Le Hamas est « affaibli, isolé mais toujours debout », remarque le New York Times, le 16 janvier, au lendemain de l’annonce d’un prochain accord de cessez le feu entre Israël et le mouvement islamiste palestinien.
Le quotidien new Yorkais estime en effet que, en dépit de l’assassinat de ses principaux dirigeants ainsi que ceux de la branche armée du mouvement et la mort de milliers de ses combattants sous les bombardements israéliens, le Hamas reste « la force palestinienne dominante à Gaza, continue à régner en maître dans les camps de personnes déplacées et n’a pas été contraint à la reddition ». Le Hamas n’a pas « hissé le drapeau blanc », souligne le journal.

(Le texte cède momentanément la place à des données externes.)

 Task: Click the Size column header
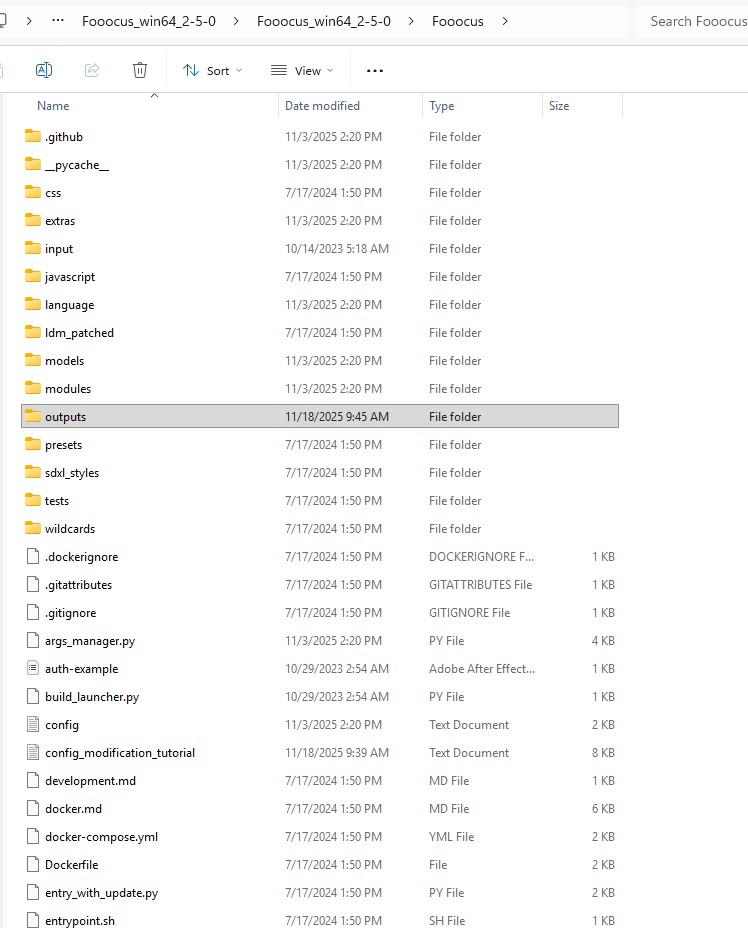click(559, 106)
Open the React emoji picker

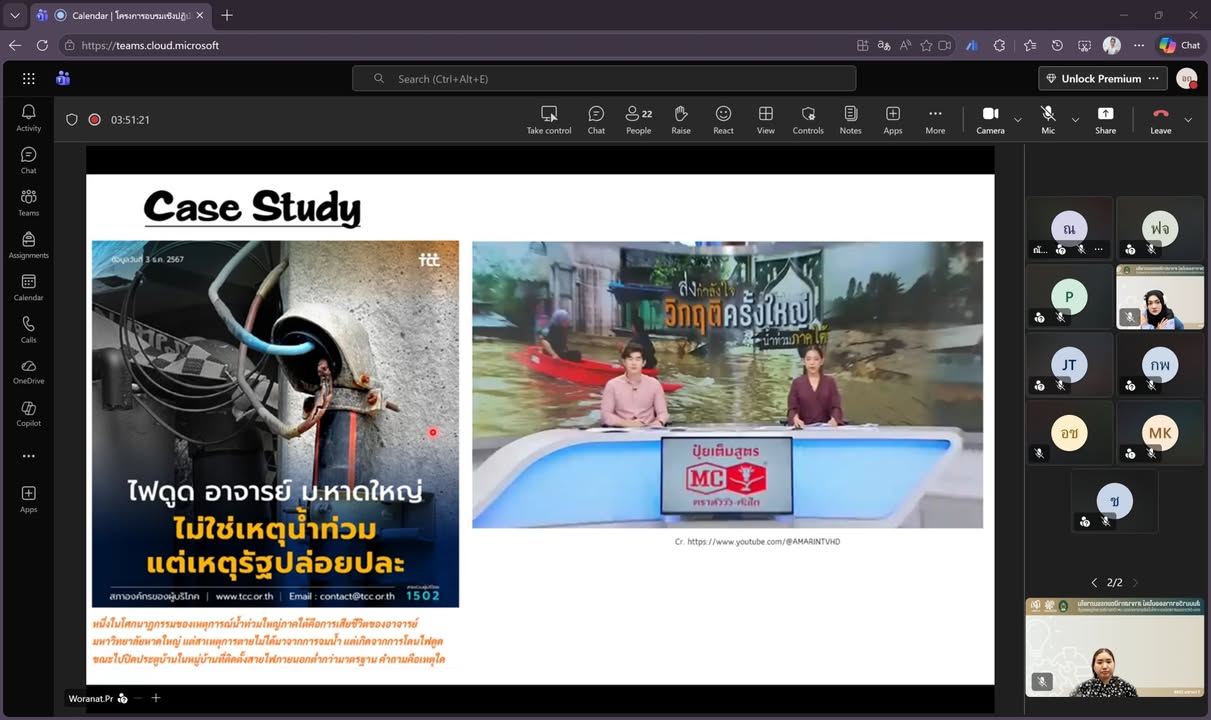point(723,119)
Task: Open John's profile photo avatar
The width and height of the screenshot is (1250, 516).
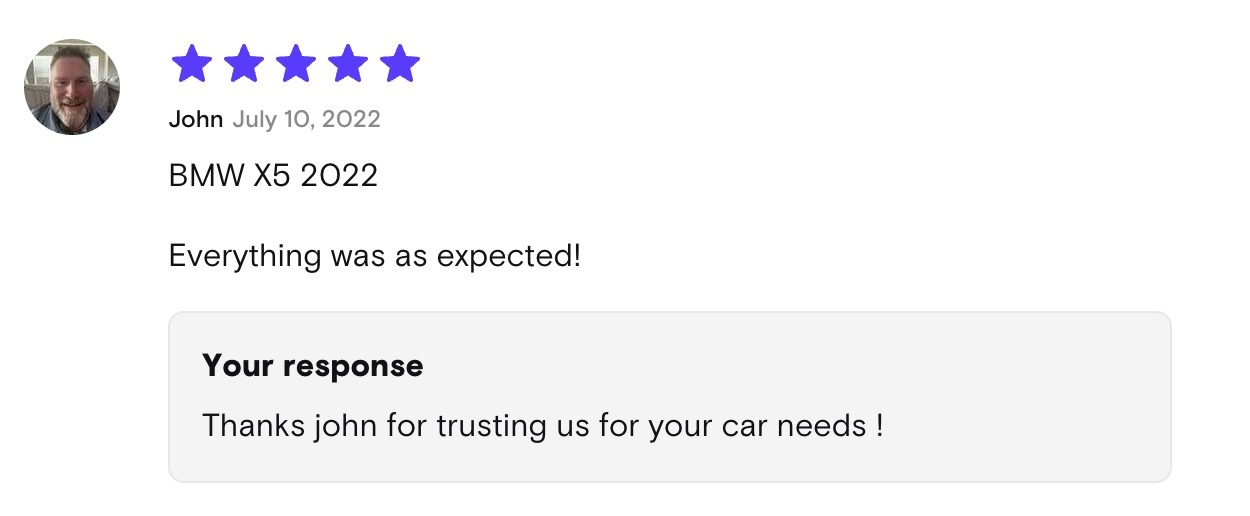Action: click(72, 87)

Le New York Times précise que, même si de nombreux Palestiniens ont critiqué la décision du mouvement de lancer l’attaque du 7 octobre 2022 qui a provoqué la mort de dizaines de milliers de personnes et a réduit Gaza à un champ de ruines, le Hamas » a fait face à relativement peu d’agitations populaires ». La réponse disproportionnée d’Israël aux attaques du 7 octobre aurait-elle donc été menée en vain? « Si l’accord à plusieurs niveaux [entre le mouvement islamiste palestinien et l’Etat Hébreu] porte ses fruits, le Hamas pourrait bien être en mesure de réimposer sa poigne de fer sur Gaza, ou tout au moins de maintenir un rôle décisif sur ce territoire », analyse le New York Times, qui donne du poids à cette prédiction en citant l’analyste Ibrahim Madhoun, considéré comme proche du mouvement : ce dernier estime en effet que « le Hamas va rester partout présent dans Gaza et ignorer son influence reviendrait à enterrer sa tête dans le sable »… Une remarque d’autant plus pertinente que, comme vient d’admettre le secrétaire d’Etat américain Antony Blinken, « si le Hamas a perdu beaucoup d’hommes, il en a aussi recruté beaucoup durant cette année et demi durant ces quinze mois de conflit… »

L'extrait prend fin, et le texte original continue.